Keep in mind that simply being compliant with the new regulations doesn't mean you're protecting your client base. Your best opportunity to service clients and grow your business lies in your ability to proactively mitigate the escheatment red flags as quickly as possible-ideally before they even become compliance issues. By better understanding these risks and keeping a watchful eye on your records, you can ensure your business remains healthy and successful.
Dorothy Flynn is CEO of The Keane Organization Inc., a provider of compliance and enterprise risk management solutions to corporations, mutual funds and financial institutions.
What Is Unclaimed Property?
According to the National Association of Unclaimed Property Administrators (NAUPA), a nonprofit affiliated with the National Association of State Treasurers and the Council of State Governments, "unclaimed property" refers to accounts in financial institutions and companies that have had no activity generated or contact with the owner for one year or more, depending on the state.

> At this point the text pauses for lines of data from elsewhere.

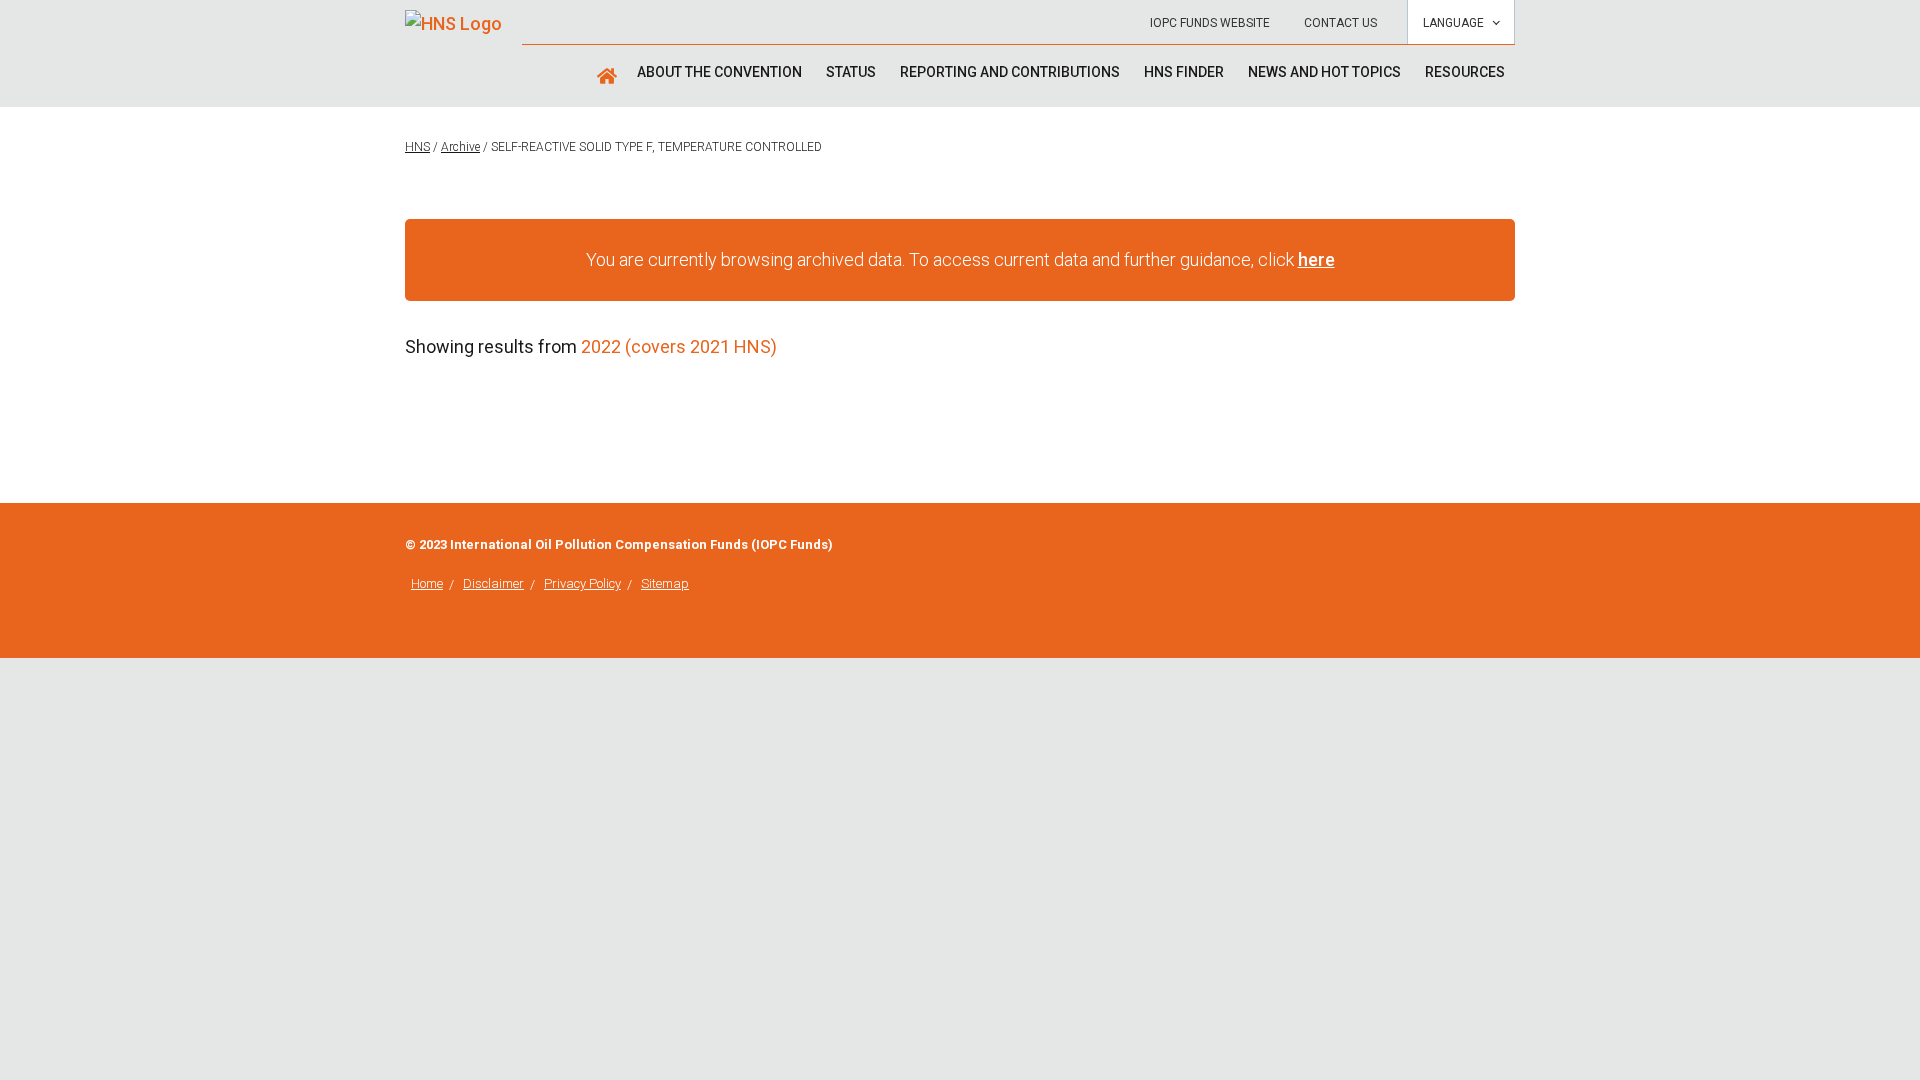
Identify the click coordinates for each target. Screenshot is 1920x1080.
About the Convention (719, 72)
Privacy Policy (582, 583)
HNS (417, 147)
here (1316, 259)
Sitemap (665, 583)
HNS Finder (1184, 72)
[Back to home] (453, 16)
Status (851, 72)
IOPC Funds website (1210, 23)
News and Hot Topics (1324, 72)
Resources (1465, 72)
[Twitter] (1509, 546)
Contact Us (1340, 23)
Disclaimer (493, 583)
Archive (460, 147)
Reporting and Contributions (1010, 72)
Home (427, 583)
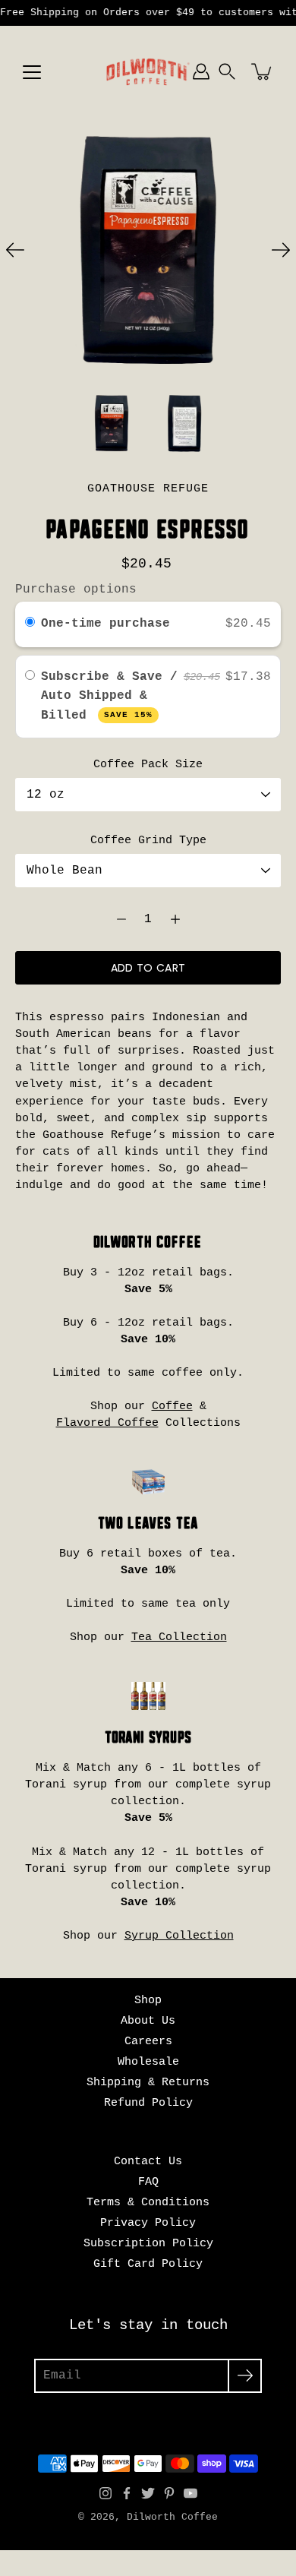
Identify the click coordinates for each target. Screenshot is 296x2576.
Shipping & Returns (148, 2082)
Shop (148, 2000)
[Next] (281, 250)
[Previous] (15, 250)
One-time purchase (105, 624)
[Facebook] (127, 2493)
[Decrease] (121, 919)
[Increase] (175, 919)
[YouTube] (190, 2493)
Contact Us (148, 2161)
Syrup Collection (179, 1936)
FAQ (148, 2182)
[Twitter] (148, 2493)
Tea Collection (179, 1637)
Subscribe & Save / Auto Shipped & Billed (109, 696)
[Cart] (262, 71)
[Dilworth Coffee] (148, 71)
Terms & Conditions (148, 2202)
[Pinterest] (169, 2493)
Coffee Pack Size (148, 764)
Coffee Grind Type (148, 840)
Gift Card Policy (148, 2264)
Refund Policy (148, 2103)
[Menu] (32, 72)
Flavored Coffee (107, 1423)
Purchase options (76, 589)
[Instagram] (105, 2493)
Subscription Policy (148, 2243)
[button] (227, 71)
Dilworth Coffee (172, 2517)
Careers (148, 2041)
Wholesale (148, 2062)
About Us (148, 2021)
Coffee (172, 1406)
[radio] (30, 624)
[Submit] (245, 2376)
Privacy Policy (148, 2223)
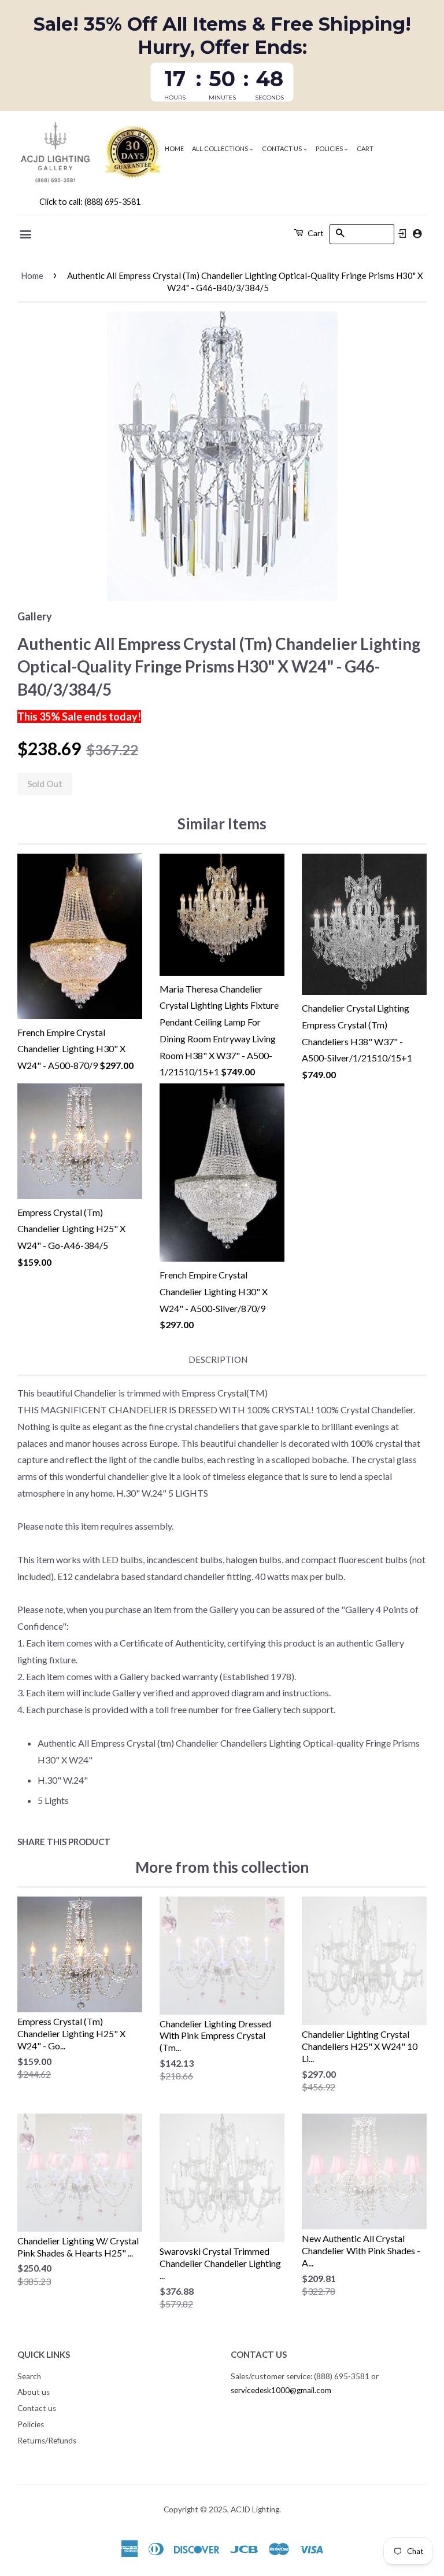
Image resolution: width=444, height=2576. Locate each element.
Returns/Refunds (46, 2440)
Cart (365, 148)
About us (33, 2392)
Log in (402, 234)
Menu (26, 234)
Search (29, 2376)
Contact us (282, 148)
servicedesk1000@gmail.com (281, 2390)
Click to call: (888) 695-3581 (89, 202)
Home (174, 148)
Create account (417, 233)
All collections (220, 148)
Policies (330, 148)
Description (217, 1359)
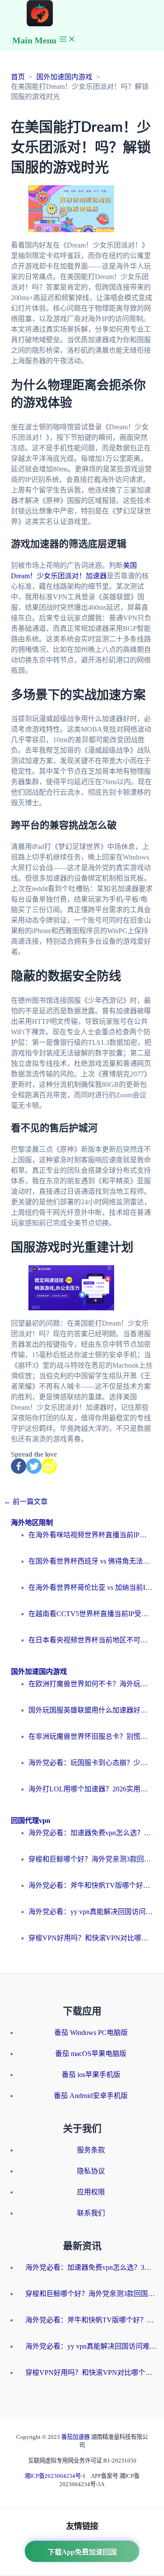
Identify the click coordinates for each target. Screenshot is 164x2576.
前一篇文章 (26, 1501)
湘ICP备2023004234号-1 (55, 2476)
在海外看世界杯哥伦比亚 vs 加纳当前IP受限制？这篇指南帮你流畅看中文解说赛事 (91, 1587)
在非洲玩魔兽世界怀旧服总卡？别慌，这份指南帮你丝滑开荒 (91, 1736)
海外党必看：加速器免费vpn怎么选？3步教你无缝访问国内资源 (91, 1832)
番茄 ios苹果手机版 (91, 2074)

- Common forms of unclaimed property include:
- Savings or checking accounts
- Un-cashed dividends or payroll checks
- Trust distributions
- Insurance payments or refunds
- Life insurance policies
- Certificates of deposit
NAUPA's website, www.unclaimed.org, explains that state laws protect consumers by instructing companies to turn forgotten funds over to state officials who try to contact the owner or the owner's heirs.